デザイナーの原点に立ち返る「ゲルライト3」の新しい章
アシックス(ASICS)が、ジェルライト3(Gel-Lyte III)の新たな展開を進めています。今回注目されるのは、このランニングシューズの原型を1990年代初頭に手掛けた鈴木茂のオマージュモデル。クリーム、ティール、オレンジのカラーリングで展開される本作は、デザイナーの署名がスプリットタン(つま先側の舌部分)に印字された特別な仕様となっています。

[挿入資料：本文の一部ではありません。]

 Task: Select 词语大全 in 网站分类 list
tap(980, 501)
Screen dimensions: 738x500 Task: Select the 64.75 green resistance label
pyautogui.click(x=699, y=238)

90年代のランニングカルチャーを象徴するジェルライト3は、独特の非対称デザインと快適性で、スニーカーヘッドから長年愛用されてきた一足です。今作は「リマスター(Remastered)」シリーズの初となる一般向けリリースで、コラボレーション以外での展開は初となるとされています。オリジナルデザイナーとの協業による本アプローチは、単なる復刻ではなく、ものづくりの背景にあるストーリーに焦点を当てた、スニーカーカルチャーの成熟を象徴しています。
個人の物語を編み込む企業戦略
アシックスはここ数年、歴史的名作の再解釈に力を入れてきました。本シューズの登場は、そうした取り組みの集大成ともいえるでしょう。スニーカーという製品を通じて、創り手の想いや時代背景を伝えることで、若い世代にも靴の価値を再認識させようとする姿勢が感じられます。
クリーム、ティール、オレンジという配色は、当時のエアラック(air race)シーンを彷彿させながらも、現代的な洗練さを備えています。ジェルライト3は元々、ストリートカルチャーの中で個性を発揮するための相棒として機能してきた一足だからこそ、デザイナーの足跡をたどるこのモデルは、スニーカーの本質的な価値を問い直す契機になるといえるでしょう。